**Extracted text**
━━━━━━

Oh yea. Crawlspace.. Forget what i said.


----------



## Guest (Dec 28, 2005)

*in marin co all our drainage is inspected by a soil eng.*

on site while it's done! slide country! sdr 35 pipe 3/4" crushed gravel,
filter fabric . compaction in 6" lifts. then the surface is swalled to drain
water is drained with a defuser 12" below found on hillslides. tite line for down leaders [NEVER MIX with footer drains] all pipes have surface clean outs. it.s expensive and good.

some times in marin co.when you come home,

your house comes down the hill to greet you tool


----------



## chrisherk (Dec 11, 2005)

everything ive done to date has had foundation drains, but i bid a job recently and the septic plans says i dont need them. The soil is all sand and the high water table is actually below the footings. I did figure them in my price, just in case, but i dont think i should put them in. any body ever run into this?
chris


----------



## jmic (Dec 10, 2005)

Chris,
In rear circumstances sometimes in order to keep seperation distances between septic system and footing drains (usually a short section ) an engineer will have you use tight pipe to make the connection to the rest of the footing drain loop. I'de never consider doing a full basement without or even crawlspace area for that matter without foundation coating and drains. Water tables can change over the years for one reason or another. It's just cheap insurance compared to dealing with water problems down the road.
Joe


----------



## ApgarNJ (Apr 16, 2006)

*holes up or holes down........*

I usually have the mason install my foundation drains using sch35 s&d perferated pipe. The mason just poured the footings for a new addition we are about to start framing and i decided that I am going to do the drain pipe on this job. My excavator was there supplying me with stone to use while installing the pipe and said that the holes should face down,
and I thought they should face up, and that the top of the pipe should be a few inches below the top of the footing, so if any water comes down from above or even from ground water, it will pour into the holes and run out the pipe. he said he's always seen the holes faced down in a few inches of stone, then cover the pipe with clean stone and filter fabric, and back fill. 
what do you guys do, holes up or holes down? just doesn't seem right to me to put the holes down, but he says it will catch the water faster as it comes up from the ground, but I think that it just makes it so the water has no place to run in the pipe. i made sure there was pitch to the drywell we have to put in later on.


----------



## Tom R (Jun 1, 2004)

━━━━━━

**Data extract**
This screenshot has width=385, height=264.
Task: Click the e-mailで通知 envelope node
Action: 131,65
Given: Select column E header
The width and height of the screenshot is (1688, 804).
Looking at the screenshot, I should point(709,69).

━━━━━━

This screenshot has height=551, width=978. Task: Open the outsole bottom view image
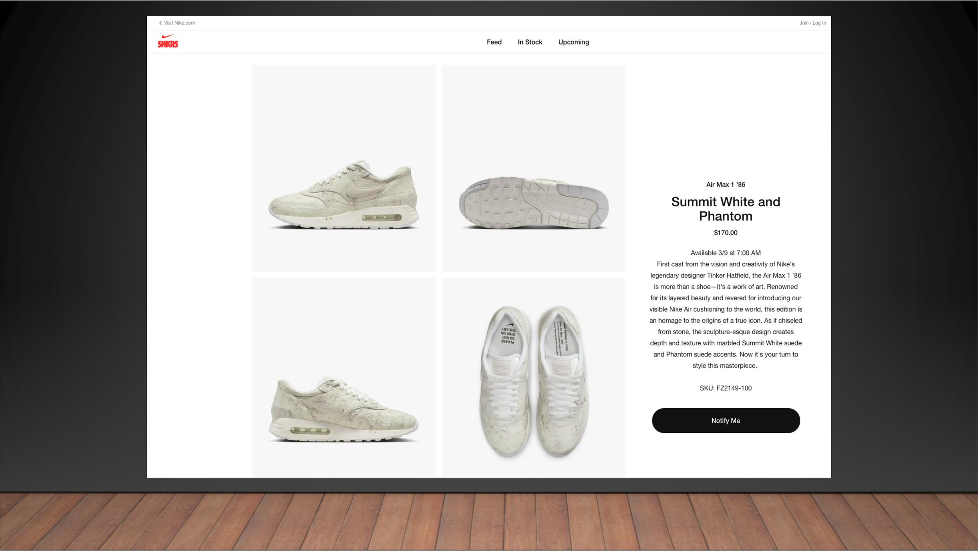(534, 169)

━━━━━━

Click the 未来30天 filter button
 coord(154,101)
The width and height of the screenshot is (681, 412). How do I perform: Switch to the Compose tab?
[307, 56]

━━━━━━

**Tasks to complete**
1. Copy the passage of the foundation drain thread that opens with the words containing "## Guest (Dec" and closes with "expensive and good.".
2. Repeat word for word the lines of the listing that run from the line containing "This screenshot has width=385, height=264." through the line containing "Looking at the", both included.
The thread and the listing were taken from separate sources.

**Solutions below**
1.
## Guest (Dec 28, 2005)

*in marin co all our drainage is inspected by a soil eng.*

on site while it's done! slide country! sdr 35 pipe 3/4" crushed gravel,
filter fabric . compaction in 6" lifts. then the surface is swalled to drain
water is drained with a defuser 12" below found on hillslides. tite line for down leaders [NEVER MIX with footer drains] all pipes have surface clean outs. it.s expensive and good.

2.
This screenshot has width=385, height=264.
Task: Click the e-mailで通知 envelope node
Action: 131,65
Given: Select column E header
The width and height of the screenshot is (1688, 804).
Looking at the screenshot, I should point(709,69).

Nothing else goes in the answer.